Before we head over to parsing the statements, we need to handle errors. We will use a technique called Error Recovery to handle errors. Error recovery is a technique used to recover from errors in a parser. When an error is encountered, the parser will try to recover from the error and continue parsing the tokens. We will use a technique called Panic Mode to recover from errors. Panic mode is a technique used to recover from errors by skipping tokens until we reach a token that we can use to continue parsing the tokens. We are doing this instead of raising an error because we want to show all the errors in the code instead of just the first error that we encounter. Modern ides like VSCode and PyCharm use this technique to show all the errors in the code.

So now to the question of how do we know when to stop skipping tokens? We will use a technique called Synchronization to know when to stop skipping tokens.

    def _synchronize(self) -> None:
        """Synchronize the parser."""
        self._advance()
        while not self._is_at_end():
            if self._previous().token_type == SimpleTokenType.SEMICOLON:  # skip to the next statement if we encounter a semicolon ';'
                return
            if self._peek().token_type in (  # skip to the next statement if we encounter a keyword that starts a statement
                KeywordTokenType.CLASS,
                KeywordTokenType.FUN,
                KeywordTokenType.VAR,
                KeywordTokenType.FOR,
                KeywordTokenType.IF,
                KeywordTokenType.WHILE,
                KeywordTokenType.PRINT,
                KeywordTokenType.RETURN,
                KeywordTokenType.THROW,
            ):
                return
            self._advance()

Now for the few of you observant ones what will happen if we don’t raise an error won’t we get a bunch of errors? Yes, we will get a bunch of errors but once the parser finishes parsing the tokens, we will raise an error.
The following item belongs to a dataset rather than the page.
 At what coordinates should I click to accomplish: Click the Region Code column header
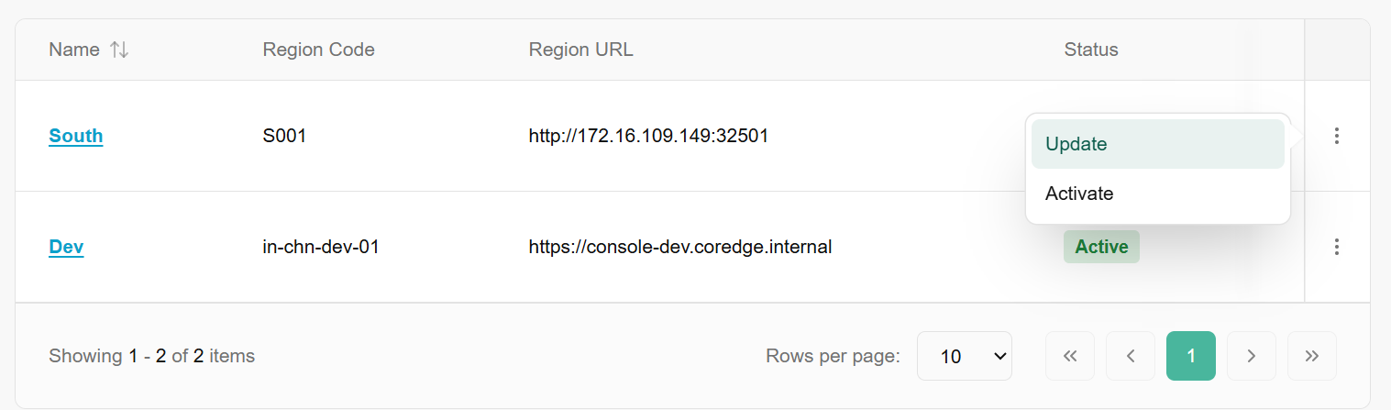[x=318, y=50]
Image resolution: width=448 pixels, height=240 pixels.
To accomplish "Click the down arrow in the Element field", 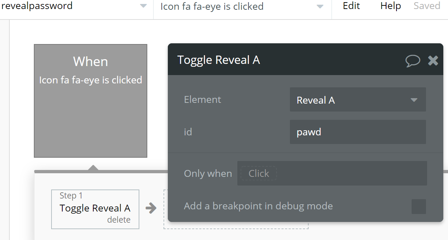I will click(x=414, y=100).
Now that we have handled errors, we can start parsing the statements.

Variable declaration

    def _var_declaration(self) -> Var:
        """
        Parse a variable declaration.
        :return: The parsed data
        """
        name = self._consume(LiteralTokenType.IDENTIFIER, "Expected variable name.")
        initializer = None
        if self._match(ComplexTokenType.EQUAL):
            initializer = self._assignment()  # parse the initializer
        self._consume(SimpleTokenType.SEMICOLON, "Expected ';' after variable declaration.")
        return Var(name, initializer)

What we are doing here is that we are parsing the variable name and if there is an initializer we parse it and return the parsed data. We detect a variable declaration by checking if the current token is of type var and if it is we parse the variable declaration. If the identifier is followed by an equal sign = we parse the initializer and return the parsed data.

Function declaration

    def _function_declaration(self, kind: str) -> Function:
        """
        Parse a function declaration.
        :param kind: The kind of function
        :return: The parsed data
        """
        name = self._consume(LiteralTokenType.IDENTIFIER, f"Expected {kind} name.")
        self._consume(SimpleTokenType.LEFT_PAREN, f"Expected '(' after {kind} name.")
        parameters: list["Token"] = []
        if not self._check(SimpleTokenType.RIGHT_PAREN):
            while True:
                if len(parameters) >= 255:
                    self._error(
                        self._peek(), "Parse Error", f"Cannot have more than 255 parameters in {kind} {name.lexeme}"
                    )
                parameters.append(self._consume(LiteralTokenType.IDENTIFIER, "Expected parameter name."))
                if not self._match(SimpleTokenType.COMMA):
                    break
        self._consume(SimpleTokenType.RIGHT_PAREN, "Expected ')' after parameters.")
        self._consume(SimpleTokenType.LEFT_BRACE, "Expected '{' before" + f" {kind} body.")
        body = self._block()
        return Function(name, parameters, body)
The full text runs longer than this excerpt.